We are very much aware that we don't want to be in the credit markets forever. We need to help them now, but we want to have an exit strategy, and allow those markets to recover and become again fully private sector, Bernanke said in response to an audience question after delivering a speech.
It was the first time the Fed had bought longer-dated Treasuries since the 1960s. The news sent yields sharply lower, while on the foreign exchange markets it inflicted the biggest decline in the dollar in 25 years.
Bernanke said the Fed had decided to expand its aid for the mortgage sector and buy Treasury securities to support the housing market, the broader economy.
Economists said the Fed was effectively printing money by buying debt issued by the U.S. government, and then recycling all proceeds from this investment back to the Treasury.

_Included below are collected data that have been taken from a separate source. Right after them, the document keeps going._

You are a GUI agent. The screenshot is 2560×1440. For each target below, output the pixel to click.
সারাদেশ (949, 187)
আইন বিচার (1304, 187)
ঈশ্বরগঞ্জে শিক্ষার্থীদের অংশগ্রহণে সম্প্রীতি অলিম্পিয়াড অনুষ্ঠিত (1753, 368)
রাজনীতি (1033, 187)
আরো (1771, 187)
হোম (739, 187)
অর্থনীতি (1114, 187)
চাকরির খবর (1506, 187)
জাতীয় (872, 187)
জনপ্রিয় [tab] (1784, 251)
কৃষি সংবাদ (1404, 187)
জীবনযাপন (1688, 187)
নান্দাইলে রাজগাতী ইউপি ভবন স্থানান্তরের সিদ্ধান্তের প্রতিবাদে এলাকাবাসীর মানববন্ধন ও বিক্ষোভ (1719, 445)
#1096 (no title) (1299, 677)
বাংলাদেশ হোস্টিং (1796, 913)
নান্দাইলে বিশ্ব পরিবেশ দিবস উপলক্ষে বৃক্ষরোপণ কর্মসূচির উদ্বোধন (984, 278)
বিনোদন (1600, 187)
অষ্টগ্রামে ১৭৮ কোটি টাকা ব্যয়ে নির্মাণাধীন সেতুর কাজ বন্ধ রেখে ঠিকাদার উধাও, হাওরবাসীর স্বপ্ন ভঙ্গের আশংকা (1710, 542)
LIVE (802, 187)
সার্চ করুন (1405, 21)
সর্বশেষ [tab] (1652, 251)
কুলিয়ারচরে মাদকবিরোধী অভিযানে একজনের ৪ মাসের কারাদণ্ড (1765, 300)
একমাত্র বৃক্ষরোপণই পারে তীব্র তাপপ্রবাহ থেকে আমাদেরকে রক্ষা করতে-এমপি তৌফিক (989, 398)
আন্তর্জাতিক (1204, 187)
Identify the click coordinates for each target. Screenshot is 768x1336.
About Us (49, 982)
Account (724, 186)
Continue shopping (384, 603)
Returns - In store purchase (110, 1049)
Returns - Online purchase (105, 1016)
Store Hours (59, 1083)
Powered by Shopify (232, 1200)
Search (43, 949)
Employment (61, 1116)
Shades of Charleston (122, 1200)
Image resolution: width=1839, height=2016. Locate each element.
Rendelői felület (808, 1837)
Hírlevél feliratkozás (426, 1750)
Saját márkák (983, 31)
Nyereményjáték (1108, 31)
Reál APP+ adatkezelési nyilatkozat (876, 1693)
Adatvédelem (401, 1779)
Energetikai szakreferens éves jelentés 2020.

In terms of policy, it is equivalent to the quantitative easing strategies employed by Japan during the 1990s to end deflation and a decade of miserable economic performance.
Quantitative easing was needed, with rates already at zero and deflation a genuine threat, Federal Reserve Bank of St Louis President James Bullard said in a presentation at a policy workshop at the Bank of France in Paris.
Moving to quantitative approaches to policy is feasible and is going on right now, Bullard told the workshop, according to his presentation on the St Louis Fed website.
He also emphasized the risks of deflation, citing the experience of Japan, where widespread declining prices following the collapse of a property and stock market bubble made the economic downturn much worse.
Deflation is a real possibility in the current environment important near-term goal for monetary policy is to prevent this outcome, said Bullard, who is not a voting member of the Fed's policy-setting committee this year.